Task statement: Transcribe the passage of the Tri-City housing article below, from "The area’s housing" to "now worth $210,000.".

Tri-City homes out of reach for many at current prices
Don’t expect to see explosive growth in Tri-City residential and commercial sectors in the coming year.
That was the message from a panel of industry experts on a Building the Tri-Cities panel at the Tri-City Development Council’s March 28 annual economic outlook meeting in Pasco. TRIDEC postponed the event a month due to February’s snow.
The Tri-City residential housing market continues to be tight, especially for homes under $300,000.
“We have a very top-heavy market and affordable homes underneath $300,000 simply just don’t exist,” said Jeff Smart, past president of the Tri-City Association of Realtors and treasurer of the state association of Realtors. He also owns Smart Realtors of Richland.
Smart said only a dozen homes priced under $200,000 were move-in ready in the Tri-City market — which includes Benton City and West Richland, with the total available numbering 308.
He said 40 percent of the available homes were $400,000 and up.
“Seventy-six percent of those homes are above $300,000, so we do have an affordable home issue in our market right now. And we also have that same issue across the state,” Smart said.
The area’s housing appreciation rate has averaged about 10 percent, Smart said, explaining that a home valued at $200,000 the year before is now worth $210,000.
“It’s a pace we probably can’t sustain for too long,” he said, forecasting in the coming year a leveling off of appreciation rates, flat sales and availability of fewer higher-priced homes. He was careful not to call the trend a market crash, but a “little bit of a correction.”
“Of course I could be wrong. My crystal ball broke yesterday morning,” he quipped.

Excerpts from a dataset:
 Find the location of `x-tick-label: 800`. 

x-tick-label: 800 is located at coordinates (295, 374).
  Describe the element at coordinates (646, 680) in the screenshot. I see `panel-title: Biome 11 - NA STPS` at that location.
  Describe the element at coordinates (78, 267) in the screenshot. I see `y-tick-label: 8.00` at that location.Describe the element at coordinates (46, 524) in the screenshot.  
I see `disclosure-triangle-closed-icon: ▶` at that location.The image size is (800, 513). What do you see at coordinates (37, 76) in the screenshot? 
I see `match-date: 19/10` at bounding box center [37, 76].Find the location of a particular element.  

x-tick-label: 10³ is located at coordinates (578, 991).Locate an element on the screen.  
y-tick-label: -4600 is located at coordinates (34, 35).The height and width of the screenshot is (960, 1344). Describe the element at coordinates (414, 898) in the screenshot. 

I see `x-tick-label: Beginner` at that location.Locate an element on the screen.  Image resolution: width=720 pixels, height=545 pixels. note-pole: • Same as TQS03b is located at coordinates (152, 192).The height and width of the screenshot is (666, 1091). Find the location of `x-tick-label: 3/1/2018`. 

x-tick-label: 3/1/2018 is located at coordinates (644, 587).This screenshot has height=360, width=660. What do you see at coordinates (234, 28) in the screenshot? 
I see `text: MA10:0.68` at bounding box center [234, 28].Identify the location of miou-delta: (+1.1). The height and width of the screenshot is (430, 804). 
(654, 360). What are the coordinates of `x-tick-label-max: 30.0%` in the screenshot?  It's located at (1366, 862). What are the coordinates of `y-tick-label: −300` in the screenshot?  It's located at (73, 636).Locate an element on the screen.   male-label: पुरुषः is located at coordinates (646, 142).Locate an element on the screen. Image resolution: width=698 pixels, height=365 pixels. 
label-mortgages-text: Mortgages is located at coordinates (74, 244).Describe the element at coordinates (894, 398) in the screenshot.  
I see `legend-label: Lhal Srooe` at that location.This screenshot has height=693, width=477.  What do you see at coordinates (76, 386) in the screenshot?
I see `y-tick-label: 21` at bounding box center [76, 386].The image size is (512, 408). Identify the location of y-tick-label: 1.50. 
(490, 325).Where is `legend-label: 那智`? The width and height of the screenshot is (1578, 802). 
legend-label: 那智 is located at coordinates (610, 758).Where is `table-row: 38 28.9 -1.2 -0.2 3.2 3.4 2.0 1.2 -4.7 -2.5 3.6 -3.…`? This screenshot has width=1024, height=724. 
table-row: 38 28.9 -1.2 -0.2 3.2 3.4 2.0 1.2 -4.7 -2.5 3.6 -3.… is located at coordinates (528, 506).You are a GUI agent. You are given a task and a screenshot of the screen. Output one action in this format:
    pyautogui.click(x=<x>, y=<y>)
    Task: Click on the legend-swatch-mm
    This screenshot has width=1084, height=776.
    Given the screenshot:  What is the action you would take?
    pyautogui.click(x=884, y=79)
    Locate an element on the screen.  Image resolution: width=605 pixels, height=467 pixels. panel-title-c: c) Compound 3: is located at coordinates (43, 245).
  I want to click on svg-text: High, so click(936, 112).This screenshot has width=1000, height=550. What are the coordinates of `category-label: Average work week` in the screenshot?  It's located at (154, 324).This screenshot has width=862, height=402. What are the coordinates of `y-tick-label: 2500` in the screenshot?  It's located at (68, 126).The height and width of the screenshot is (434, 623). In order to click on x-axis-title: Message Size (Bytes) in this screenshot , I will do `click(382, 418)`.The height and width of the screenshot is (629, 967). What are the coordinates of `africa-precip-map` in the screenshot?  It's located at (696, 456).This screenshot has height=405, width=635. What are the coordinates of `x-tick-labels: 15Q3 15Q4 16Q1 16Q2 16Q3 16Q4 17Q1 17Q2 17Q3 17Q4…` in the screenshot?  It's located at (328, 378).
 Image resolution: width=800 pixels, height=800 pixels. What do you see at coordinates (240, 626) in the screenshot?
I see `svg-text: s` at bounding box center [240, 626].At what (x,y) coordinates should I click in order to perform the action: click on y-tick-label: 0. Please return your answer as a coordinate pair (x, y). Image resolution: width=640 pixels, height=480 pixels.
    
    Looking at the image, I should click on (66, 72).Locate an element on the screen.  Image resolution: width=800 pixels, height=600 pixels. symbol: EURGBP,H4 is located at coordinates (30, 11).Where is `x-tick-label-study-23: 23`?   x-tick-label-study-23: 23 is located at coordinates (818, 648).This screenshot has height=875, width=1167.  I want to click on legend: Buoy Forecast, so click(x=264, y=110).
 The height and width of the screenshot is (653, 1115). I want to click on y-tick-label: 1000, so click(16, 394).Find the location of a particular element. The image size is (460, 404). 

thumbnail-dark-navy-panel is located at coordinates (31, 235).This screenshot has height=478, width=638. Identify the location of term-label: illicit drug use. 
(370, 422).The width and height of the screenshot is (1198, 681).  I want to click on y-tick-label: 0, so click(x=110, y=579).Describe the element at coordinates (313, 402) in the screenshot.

Completed task:
The area’s housing appreciation rate has averaged about 10 percent, Smart said, explaining that a home valued at $200,000 the year before is now worth $210,000.